Nvidia demonstrates potentially revolutionary new face-rendering tech
But is it achievable? And is it better than Quantic Dream's PS4 old man?
Graphics behemoth Nvidia has unveiled new face-rendering technology that could revolutionise characters' facial performances in video games, CEO Jen-Hsun Huang declared.
The technology is called Face Works. What it does is condense previously massive amounts of motion-captured performance data into a size small enough that Nvidia's new £800 Titan graphics card can recall it in real-time. (Check out Digital Foundry's Titan review if you haven't already - the card's a beast.)
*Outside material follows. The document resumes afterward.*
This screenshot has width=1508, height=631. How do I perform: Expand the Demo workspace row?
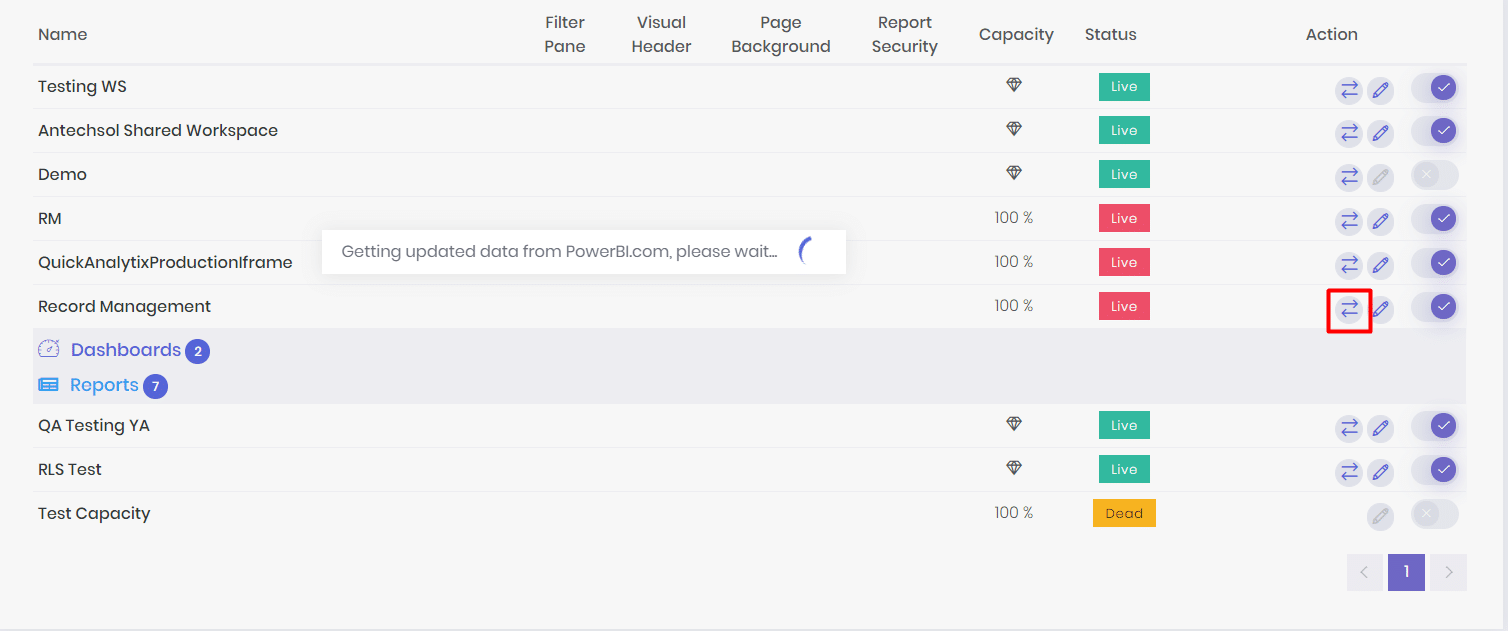62,173
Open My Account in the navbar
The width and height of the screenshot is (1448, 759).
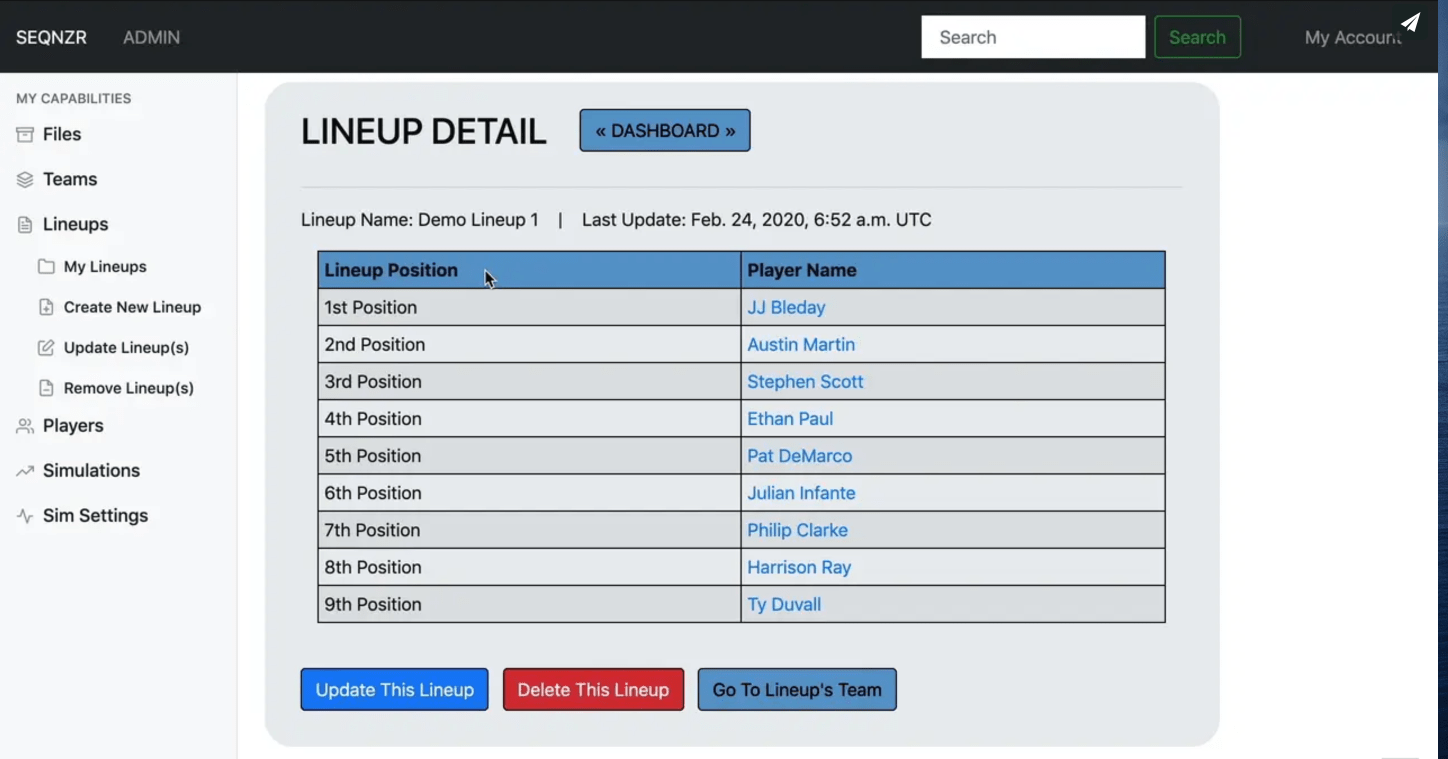pyautogui.click(x=1353, y=37)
That motion-captured performance data comes from 156 cameras, arranged around a spherical space, capturing 30 expressions of a person. The smallest the compiled code of these expressions could get previously was 32GB - more than a Blu-ray's worth (25GB). It was far too big to hope to recreate in real-time.
Face Works squashes that to around 300MB. And hey presto, that motion-captured performance can be recalled in real-time.
Huang demonstrated Face Works in video at Nvidia's GPU Technology Conference this week.
"This is digital Ira," he said. "Ira is not a recording; Ira is being processed in real-time on a GPU called the Titan."
Skip to 8.30 to meet him.
Ira's performance is incredibly exciting. But what does this mean for PC, PlayStation 4 and next Xbox gaming - the obvious implication of all this?
Huang said rendering Ira took around 2 teraflops (2 trillion floating-point operations per second). Nvidia's Titan can handle 4.5 teraflops, but PS4 can only handle 1.84 teraflops and the next Xbox 1.2 teraflops.
As it stands, it's out of reach - but that's running at 60 frames per second in 1080p. At 30 frames per second, the calculations required are halved. With a bit of efficiency-tinkering, it's possible.
Mind you, that's only rendering a face.
Nvidia isn't the only company showing of some dazzling face-rendering tech. Quantic Dream, maker of Heavy Rain and Beyond: Two Souls, showed an old man's head at the PlayStation 4 reveal last month.
And, more recently, rumours swirled around a Joakim Mogren interview on GameTrailers TV. There was speculation that Mogren wasn't real but a CGI creation made by Hideo Kojima's new Fox Engine. This could be a ludicrous theory, as many of you below have told me. All will apparently be revealed at GDC next week.
Meanwhile, Nvidia's rival graphics maker AMD is doing next-gen hair simulation.